(RECORDS PROVIDED begins)
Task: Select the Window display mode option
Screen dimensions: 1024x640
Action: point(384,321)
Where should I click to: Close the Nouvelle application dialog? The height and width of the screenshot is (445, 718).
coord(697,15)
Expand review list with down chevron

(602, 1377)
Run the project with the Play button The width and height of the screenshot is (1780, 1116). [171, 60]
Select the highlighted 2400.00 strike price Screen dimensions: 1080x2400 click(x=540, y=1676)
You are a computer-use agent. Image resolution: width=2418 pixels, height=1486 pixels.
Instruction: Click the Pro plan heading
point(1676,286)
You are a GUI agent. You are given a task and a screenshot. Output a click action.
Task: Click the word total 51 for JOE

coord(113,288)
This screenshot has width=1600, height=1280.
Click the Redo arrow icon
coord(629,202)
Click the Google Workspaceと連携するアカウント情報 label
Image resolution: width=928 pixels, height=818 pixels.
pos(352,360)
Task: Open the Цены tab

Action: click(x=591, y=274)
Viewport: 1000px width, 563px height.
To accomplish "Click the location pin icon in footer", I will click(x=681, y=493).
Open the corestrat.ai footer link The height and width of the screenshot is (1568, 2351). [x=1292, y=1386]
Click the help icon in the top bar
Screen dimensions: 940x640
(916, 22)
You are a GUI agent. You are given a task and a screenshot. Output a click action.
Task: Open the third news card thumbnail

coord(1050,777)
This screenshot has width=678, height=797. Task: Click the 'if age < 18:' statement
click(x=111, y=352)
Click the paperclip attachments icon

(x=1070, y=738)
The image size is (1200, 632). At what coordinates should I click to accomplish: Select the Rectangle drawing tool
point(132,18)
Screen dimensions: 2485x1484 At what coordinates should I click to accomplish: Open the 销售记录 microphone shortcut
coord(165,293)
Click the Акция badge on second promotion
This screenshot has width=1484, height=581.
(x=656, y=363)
(RECORDS PROVIDED ends)
* [INSTRUCTIONS TO FOLLOW]
Could you transcribe each entry exactly as it stands?

* [ANSWER FOR THIS EXERCISE]
Task: Select the Window display mode option
Screen dimensions: 1024x640
Action: point(384,321)
Where should I click to: Close the Nouvelle application dialog? The height and width of the screenshot is (445, 718).
coord(697,15)
Expand review list with down chevron

(602, 1377)
Run the project with the Play button The width and height of the screenshot is (1780, 1116). [171, 60]
Select the highlighted 2400.00 strike price Screen dimensions: 1080x2400 click(x=540, y=1676)
You are a computer-use agent. Image resolution: width=2418 pixels, height=1486 pixels.
Instruction: Click the Pro plan heading
point(1676,286)
You are a GUI agent. You are given a task and a screenshot. Output a click action.
Task: Click the word total 51 for JOE

coord(113,288)
This screenshot has width=1600, height=1280.
Click the Redo arrow icon
coord(629,202)
Click the Google Workspaceと連携するアカウント情報 label
Image resolution: width=928 pixels, height=818 pixels.
pos(352,360)
Task: Open the Цены tab

Action: click(x=591, y=274)
Viewport: 1000px width, 563px height.
To accomplish "Click the location pin icon in footer", I will click(x=681, y=493).
Open the corestrat.ai footer link The height and width of the screenshot is (1568, 2351). [x=1292, y=1386]
Click the help icon in the top bar
Screen dimensions: 940x640
(916, 22)
You are a GUI agent. You are given a task and a screenshot. Output a click action.
Task: Open the third news card thumbnail

coord(1050,777)
This screenshot has width=678, height=797. Task: Click the 'if age < 18:' statement
click(x=111, y=352)
Click the paperclip attachments icon

(x=1070, y=738)
The image size is (1200, 632). At what coordinates should I click to accomplish: Select the Rectangle drawing tool
point(132,18)
Screen dimensions: 2485x1484 At what coordinates should I click to accomplish: Open the 销售记录 microphone shortcut
coord(165,293)
Click the Акция badge on second promotion
This screenshot has width=1484, height=581.
(x=656, y=363)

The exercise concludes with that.